Existing security tools used during Software Development Life Cycle (SDLC) do not completely cover the security needs of applications. They put the focus only on security bugs and these represent only 50% of risks, leaving applications potentially unsecure. This poses important security risks to any application because in many cases they depend completely on developers, forcing them to protect and verify applications manually.
The problem is even greater for developers who are doing agile application development and need to adhere to continuous integration and DevOps workflows. They need to meet strict application development deadlines making use of technologies that don’t protect applications by default, and in many cases they are not even aware of the main risks. Even those who are, face a huge manual task to avoid them. So, this manual approach is no longer viable.
Security solutions designed to protect applications within the production environment such as WAFs, try to protect from design flaws, but due to their external approach, they need to understand the context of applications through complex and costly learning processes.
In addition to detection and protection from security bugs, the Hdiv approach allows protection from design flaws proactively without the need to learn applications. Hdiv protects applications from the beginning, during application development, to solve the root causes of risks, and continuing after the applications are released.
The combination of the different techniques provides Hdiv technology with a much higher protection capability than any other solution currently available on the market, raising the protection level significantly in comparison with the current most advanced technologies in web application security.

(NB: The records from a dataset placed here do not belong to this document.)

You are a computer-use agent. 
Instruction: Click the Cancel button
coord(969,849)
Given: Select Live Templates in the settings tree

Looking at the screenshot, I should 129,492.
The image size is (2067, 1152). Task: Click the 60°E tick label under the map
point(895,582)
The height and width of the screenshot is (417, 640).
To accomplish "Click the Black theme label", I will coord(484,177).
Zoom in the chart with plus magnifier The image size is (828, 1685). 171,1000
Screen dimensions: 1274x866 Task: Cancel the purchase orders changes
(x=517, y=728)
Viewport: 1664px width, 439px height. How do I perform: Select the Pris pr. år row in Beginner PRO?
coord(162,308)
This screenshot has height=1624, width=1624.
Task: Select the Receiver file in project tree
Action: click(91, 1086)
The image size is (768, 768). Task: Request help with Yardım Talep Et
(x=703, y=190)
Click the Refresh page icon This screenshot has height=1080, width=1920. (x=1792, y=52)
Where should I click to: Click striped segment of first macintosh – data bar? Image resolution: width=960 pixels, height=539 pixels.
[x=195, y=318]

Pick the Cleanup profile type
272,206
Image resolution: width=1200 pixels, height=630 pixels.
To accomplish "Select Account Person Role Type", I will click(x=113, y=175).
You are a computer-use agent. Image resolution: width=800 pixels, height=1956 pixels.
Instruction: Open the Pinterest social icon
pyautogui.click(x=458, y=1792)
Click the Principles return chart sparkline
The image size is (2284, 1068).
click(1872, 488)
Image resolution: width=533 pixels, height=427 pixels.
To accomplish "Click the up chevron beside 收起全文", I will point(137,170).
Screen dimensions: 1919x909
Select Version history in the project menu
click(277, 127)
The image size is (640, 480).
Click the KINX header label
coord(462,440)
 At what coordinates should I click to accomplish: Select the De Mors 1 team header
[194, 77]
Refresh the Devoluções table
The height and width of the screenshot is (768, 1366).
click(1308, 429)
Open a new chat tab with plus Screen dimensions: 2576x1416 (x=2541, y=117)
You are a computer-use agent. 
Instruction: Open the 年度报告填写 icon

Hdiv accelerates time to market for self-protected applications. Because it is built into the development environment, it only has to be applied once and then it automatically generates self-protected applications. This saves time for developers. Security teams can ensure that new applications are released quickly without the risk of introducing vulnerabilities and the training periods to understand apps.
We are the 1st complete solution covering security bugs and design flawsfrom SDLC
Hdiv detects security bugs in source code before it is exploited, using a runtime data flow technique to report the file and line number of the vulnerability. Reporting is immediate to developers during the development process either within the web browser or within a centralized web console.
Additionally, Hdiv detects third party software with known vulnerabilities, reporting details of the specific CVE(s) associated with that library.
This feature only requires installation of an agent within the application server without any change in your applications.
Hdiv enables applications to protect themselves during runtime. By building protection in during development, Hdiv protects applications from the inside, keeping them secure wherever they go. This makes Hdiv invaluable for applications used in the cloud or within third party deployment environments.
Hdiv protects applications from security bugs as well as design flaws, repelling 90% of security risks included in the OWASP Top 10. In addition to protection features, Hdiv monitors all malicious activity, reporting detected attacks and vulnerabilities within the production environment.
Installation of this feature requires the inclusion of Hdiv libraries within the application, without changing the application source code.
The verification of security bugs can be automated using tools, however, the detection of design flaws requires manual review of the whole application.
Hdiv heralds a new era of application security where the pentester's workload can be greatly reduced (between 70-80%), making collaboration possible between the application and auditing tools (e.g. Burp). The Hdiv verification component is included in the protection features installation and does not require any additional step.